YjeQ binding to both the 30 and 50S ribosomal subunits in the presence of saturating levels of GMP-PNP (2 mM) analyzed by 10-to-30% (wt/vol) sucrose gradient ultracentrifugation. The reaction mixture consisted of 70S ribosomes (8 A₂₆₀ units) purified by sucrose gradient ultracentrifugation (as described in Materials and Methods) and YjeQ, each at 3.7 μM. The sample (50 μl) was overlaid onto a 5-ml 10-to-30% (wt/vol) sucrose gradient and separated by ultracentrifugation at 43,000 × g in a Beckman Optima Max ultracentrifuge with an MLS 50 rotor for 16 h. (A) The gradient was fractionated as described in Materials and Methods, and fractions were analyzed by absorbance at 260 nm. (B) Selected fractions were separated by SDS-15% PAGE and analyzed by immunoblotting for YjeQ (as described in the legend to Fig. 3).

FIG. 5.

Salt stringency of the interaction of YjeQ(1-350) with the 30S ribosomal subunit. Immunoblotting of SDS-15% polyacrylamide gels separating pellet (P) and supernatant (S) fractions from the ribosomal pelleting assay (described in the legend to Fig. 3) was performed with increasing salt concentrations (KCl and NH₄Cl) and with saturating (2 mM) levels of GMP-PNP or GDP as indicated.

FIG. 6.

Maximal stimulation of YjeQ GTPase at 1:1 stoichiometry with ribosomes.
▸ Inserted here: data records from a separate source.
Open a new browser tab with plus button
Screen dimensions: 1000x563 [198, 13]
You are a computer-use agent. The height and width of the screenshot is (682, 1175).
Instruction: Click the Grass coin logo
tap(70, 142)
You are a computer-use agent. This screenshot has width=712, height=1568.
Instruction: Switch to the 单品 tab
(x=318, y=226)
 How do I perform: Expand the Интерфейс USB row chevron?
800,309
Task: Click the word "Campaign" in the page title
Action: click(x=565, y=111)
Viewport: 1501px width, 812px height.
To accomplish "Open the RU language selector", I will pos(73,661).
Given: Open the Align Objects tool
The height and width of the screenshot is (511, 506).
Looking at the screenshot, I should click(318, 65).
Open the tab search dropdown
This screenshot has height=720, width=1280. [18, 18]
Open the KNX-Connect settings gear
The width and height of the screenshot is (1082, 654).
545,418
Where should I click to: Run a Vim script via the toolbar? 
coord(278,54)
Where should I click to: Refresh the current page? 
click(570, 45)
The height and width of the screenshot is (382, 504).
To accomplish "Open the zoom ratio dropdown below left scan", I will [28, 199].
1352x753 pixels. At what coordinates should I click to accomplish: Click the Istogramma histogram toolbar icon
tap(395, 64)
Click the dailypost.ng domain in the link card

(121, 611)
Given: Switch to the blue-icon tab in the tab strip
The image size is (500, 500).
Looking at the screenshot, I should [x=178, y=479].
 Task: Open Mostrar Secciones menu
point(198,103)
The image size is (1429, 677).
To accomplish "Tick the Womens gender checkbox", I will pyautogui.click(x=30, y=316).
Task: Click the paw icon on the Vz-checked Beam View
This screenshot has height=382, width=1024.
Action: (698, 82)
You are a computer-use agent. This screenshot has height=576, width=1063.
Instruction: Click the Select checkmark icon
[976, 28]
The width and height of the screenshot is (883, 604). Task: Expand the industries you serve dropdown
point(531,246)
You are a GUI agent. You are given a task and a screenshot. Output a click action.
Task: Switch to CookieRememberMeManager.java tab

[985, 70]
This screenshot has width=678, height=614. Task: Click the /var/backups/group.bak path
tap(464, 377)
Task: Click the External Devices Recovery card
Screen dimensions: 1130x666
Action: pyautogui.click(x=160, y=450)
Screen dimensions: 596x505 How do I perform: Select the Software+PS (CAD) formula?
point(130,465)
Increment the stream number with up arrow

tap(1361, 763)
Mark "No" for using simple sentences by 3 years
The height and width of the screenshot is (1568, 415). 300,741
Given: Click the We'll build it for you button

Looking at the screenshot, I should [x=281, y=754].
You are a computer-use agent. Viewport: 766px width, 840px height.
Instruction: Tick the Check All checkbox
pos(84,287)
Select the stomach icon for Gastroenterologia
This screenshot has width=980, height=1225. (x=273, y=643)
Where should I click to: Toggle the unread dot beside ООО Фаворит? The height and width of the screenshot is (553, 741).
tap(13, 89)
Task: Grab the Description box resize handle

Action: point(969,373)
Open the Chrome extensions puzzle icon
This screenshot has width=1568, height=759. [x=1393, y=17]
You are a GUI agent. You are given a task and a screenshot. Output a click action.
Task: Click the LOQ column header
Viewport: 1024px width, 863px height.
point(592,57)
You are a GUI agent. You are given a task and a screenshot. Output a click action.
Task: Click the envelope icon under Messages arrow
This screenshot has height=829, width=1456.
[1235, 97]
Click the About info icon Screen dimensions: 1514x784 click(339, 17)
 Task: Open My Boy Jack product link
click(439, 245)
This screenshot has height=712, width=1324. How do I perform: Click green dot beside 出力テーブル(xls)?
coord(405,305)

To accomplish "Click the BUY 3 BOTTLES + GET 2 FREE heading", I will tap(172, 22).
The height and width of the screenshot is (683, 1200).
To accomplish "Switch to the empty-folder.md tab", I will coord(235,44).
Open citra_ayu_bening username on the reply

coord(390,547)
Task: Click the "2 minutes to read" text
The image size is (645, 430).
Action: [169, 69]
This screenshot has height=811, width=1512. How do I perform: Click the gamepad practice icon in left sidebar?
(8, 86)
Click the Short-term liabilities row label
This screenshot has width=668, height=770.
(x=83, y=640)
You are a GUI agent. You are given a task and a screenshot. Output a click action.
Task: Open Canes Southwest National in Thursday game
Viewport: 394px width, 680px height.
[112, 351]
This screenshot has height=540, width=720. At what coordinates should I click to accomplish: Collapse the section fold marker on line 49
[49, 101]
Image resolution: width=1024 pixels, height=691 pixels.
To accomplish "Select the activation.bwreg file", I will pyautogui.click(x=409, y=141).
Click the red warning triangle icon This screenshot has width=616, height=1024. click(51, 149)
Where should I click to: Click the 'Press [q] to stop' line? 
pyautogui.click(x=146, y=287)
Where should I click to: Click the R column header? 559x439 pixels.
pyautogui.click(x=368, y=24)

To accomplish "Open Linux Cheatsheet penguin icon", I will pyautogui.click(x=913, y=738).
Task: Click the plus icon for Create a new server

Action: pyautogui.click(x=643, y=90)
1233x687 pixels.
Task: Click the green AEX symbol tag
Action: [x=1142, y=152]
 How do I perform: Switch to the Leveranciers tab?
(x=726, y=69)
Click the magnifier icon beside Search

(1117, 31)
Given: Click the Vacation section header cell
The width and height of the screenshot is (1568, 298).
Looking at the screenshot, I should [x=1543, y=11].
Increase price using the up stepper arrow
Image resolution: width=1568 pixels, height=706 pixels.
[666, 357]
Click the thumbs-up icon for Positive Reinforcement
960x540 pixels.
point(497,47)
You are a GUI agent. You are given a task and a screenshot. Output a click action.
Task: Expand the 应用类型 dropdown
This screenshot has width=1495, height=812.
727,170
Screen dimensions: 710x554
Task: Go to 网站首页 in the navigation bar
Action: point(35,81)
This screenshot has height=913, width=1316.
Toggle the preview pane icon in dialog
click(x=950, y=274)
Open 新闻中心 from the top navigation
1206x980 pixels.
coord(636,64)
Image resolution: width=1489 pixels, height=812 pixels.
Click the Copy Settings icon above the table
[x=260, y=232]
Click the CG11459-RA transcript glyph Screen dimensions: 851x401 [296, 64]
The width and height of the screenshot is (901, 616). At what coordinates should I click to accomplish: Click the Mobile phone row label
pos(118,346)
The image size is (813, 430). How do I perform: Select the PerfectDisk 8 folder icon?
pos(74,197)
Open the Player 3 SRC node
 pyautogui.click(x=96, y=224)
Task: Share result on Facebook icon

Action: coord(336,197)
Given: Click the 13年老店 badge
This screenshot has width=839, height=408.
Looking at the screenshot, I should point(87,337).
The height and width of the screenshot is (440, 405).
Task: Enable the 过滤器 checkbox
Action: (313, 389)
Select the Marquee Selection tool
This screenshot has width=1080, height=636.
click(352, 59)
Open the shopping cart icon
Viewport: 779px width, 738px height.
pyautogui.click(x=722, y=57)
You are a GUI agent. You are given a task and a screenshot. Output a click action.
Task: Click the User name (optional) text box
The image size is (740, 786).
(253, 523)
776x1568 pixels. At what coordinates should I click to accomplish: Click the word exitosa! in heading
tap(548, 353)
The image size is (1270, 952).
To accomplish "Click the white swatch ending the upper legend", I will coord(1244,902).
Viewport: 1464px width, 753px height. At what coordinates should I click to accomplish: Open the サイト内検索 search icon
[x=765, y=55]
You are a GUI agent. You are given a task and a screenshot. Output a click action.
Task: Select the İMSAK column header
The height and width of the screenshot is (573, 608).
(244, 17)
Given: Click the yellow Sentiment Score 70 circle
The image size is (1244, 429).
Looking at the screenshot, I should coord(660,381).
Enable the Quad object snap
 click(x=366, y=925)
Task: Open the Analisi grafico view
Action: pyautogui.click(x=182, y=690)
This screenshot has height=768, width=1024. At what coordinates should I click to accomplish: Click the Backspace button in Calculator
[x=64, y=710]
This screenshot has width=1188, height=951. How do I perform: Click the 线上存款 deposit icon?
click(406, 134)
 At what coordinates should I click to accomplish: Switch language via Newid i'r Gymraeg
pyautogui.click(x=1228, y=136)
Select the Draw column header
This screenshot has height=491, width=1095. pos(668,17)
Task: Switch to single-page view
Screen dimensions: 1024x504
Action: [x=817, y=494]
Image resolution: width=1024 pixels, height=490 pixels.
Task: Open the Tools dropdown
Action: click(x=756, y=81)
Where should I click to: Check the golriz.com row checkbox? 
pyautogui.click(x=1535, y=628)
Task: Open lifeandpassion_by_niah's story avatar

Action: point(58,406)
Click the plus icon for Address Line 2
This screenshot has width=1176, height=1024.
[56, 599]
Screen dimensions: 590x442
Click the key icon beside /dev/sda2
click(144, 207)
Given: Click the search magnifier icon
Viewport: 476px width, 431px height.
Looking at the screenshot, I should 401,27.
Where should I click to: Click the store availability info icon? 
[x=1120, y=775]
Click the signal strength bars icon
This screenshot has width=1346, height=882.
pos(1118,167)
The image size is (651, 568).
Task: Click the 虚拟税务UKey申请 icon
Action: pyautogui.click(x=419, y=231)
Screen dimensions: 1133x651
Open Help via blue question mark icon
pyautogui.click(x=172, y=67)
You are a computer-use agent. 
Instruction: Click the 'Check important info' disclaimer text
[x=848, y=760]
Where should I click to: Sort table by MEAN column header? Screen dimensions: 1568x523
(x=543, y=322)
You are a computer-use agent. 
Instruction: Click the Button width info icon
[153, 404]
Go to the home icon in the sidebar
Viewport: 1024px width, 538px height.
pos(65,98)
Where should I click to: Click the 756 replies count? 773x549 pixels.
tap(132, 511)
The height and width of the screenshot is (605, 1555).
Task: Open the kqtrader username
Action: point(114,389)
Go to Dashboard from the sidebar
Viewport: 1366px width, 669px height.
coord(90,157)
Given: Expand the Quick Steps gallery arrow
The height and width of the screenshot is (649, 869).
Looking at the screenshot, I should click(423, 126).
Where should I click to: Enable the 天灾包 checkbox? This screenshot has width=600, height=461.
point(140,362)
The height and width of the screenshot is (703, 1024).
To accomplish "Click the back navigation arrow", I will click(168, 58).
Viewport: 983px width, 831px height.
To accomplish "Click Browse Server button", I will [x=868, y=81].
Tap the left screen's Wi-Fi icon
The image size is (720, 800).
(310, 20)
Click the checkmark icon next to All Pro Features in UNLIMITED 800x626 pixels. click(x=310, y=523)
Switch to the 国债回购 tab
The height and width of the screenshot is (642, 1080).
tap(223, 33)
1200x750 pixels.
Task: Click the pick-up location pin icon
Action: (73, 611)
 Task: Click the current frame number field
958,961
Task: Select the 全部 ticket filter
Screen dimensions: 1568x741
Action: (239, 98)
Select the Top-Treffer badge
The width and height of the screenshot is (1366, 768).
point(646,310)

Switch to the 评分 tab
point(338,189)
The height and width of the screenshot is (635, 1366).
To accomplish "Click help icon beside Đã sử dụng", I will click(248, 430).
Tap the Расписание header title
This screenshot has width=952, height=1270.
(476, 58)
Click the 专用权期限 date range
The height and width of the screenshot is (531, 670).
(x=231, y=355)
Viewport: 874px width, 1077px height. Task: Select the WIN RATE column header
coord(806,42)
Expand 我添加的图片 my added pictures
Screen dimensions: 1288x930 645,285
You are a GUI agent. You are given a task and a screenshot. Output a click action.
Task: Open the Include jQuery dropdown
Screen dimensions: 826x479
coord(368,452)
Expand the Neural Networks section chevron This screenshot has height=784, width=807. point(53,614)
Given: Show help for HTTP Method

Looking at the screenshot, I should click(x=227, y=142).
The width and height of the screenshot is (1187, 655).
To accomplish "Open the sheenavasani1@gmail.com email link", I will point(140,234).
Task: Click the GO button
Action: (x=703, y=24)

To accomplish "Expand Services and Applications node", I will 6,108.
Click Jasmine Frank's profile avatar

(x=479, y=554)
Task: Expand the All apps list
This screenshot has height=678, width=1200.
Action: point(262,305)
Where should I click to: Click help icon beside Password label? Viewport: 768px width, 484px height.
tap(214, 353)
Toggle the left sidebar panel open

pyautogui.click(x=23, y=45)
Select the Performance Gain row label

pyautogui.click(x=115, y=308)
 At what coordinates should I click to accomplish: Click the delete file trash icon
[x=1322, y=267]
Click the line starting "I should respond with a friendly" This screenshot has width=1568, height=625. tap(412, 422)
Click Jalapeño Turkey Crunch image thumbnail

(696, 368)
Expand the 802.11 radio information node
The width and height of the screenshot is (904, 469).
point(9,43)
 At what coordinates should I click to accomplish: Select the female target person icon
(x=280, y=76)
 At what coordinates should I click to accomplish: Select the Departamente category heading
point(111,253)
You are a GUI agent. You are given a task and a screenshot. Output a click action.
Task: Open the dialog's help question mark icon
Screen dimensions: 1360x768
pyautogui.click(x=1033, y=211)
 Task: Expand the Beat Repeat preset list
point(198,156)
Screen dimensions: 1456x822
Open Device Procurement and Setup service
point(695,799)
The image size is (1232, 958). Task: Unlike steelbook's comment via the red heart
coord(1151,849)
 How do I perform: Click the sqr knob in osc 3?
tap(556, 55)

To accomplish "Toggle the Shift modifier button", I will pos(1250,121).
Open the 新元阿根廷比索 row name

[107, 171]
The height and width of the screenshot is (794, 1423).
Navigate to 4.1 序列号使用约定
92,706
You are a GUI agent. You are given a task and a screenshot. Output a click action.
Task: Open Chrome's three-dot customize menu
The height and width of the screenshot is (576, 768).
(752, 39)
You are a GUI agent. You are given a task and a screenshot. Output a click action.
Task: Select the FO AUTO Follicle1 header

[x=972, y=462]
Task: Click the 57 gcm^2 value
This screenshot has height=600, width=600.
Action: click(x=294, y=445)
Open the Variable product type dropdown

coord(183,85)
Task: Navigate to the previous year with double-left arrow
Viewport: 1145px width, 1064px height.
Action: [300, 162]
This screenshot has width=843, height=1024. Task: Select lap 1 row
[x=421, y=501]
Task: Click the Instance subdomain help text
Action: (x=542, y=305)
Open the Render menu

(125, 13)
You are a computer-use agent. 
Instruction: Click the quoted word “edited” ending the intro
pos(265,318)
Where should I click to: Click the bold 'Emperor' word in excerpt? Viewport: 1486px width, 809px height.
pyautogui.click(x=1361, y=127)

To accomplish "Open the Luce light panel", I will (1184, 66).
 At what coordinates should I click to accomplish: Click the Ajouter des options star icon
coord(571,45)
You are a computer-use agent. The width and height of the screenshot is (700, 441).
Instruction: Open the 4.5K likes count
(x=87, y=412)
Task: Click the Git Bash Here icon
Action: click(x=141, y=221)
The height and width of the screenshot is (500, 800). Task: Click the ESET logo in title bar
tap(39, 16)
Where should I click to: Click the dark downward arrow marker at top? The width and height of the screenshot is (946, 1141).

The GTPase activitiesof YjeQ and its variants were assessed by monitoring the steady-state release of phosphate from the enzyme by using the Malachite green-ammonium molybdate colorimetric assay described previously (9). All reactions were carried out at 30°C for 1 h, and reaction mixtures contained 200 nM YjeQ and saturating (2.5 mM) levels of GTP. The concentration of 30S ribosomes was varied from 3 to 800 nM. Sample data points are averages of duplicate reactions. The data were fit to a sigmoidal four-parameter equation by using SigmaPlot (version 8.0) to generate the curve shown.

FIG. 7.

Ribosomal association by YjeQ N-terminal variants. The abilities of the YjeQ N-terminal deletion variants to bind various forms of the ribosome were assayed by a ribosomal pelleting assay (described in the legend to Fig. 3). Reaction components (50 μl) were separated following a 1-h incubation at 30°C of 100 pmol of YjeQ variant and 100 pmol of ribosome in 20 mM Tris-HCl (pH 7.5)-10.5 mM magnesium acetate-60 mM NH₄Cl-3 mM 2-mercaptoethanol containing 2 mM GMP-PNP. Identical binding behavior was observed when assays contained 2 mM GDP instead of GMP-PNP (data not shown). The samples were overlaid onto 20% (wt/vol) sucrose cushions (bed volume, 150 μl) and pelleted by ultracentrifugation. The pellets (P) were resuspended in a volume (200 μl) equivalent to that of supernatants (S), and both fractions were separated by SDS-15% PAGE followed by immunoblot analysis (described in the legend to Fig. 3).